How to complete this task - Write out every entry in full. Leave nothing out.
BEGIN Task input
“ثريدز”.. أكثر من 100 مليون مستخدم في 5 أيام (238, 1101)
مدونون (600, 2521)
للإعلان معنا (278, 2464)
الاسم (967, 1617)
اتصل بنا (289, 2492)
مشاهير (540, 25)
END Task input
Solution for this exercise -
“ثريدز”.. أكثر من 100 مليون مستخدم في 5 أيام (238, 1101)
مدونون (600, 2521)
للإعلان معنا (278, 2464)
الاسم (967, 1617)
اتصل بنا (289, 2492)
مشاهير (540, 25)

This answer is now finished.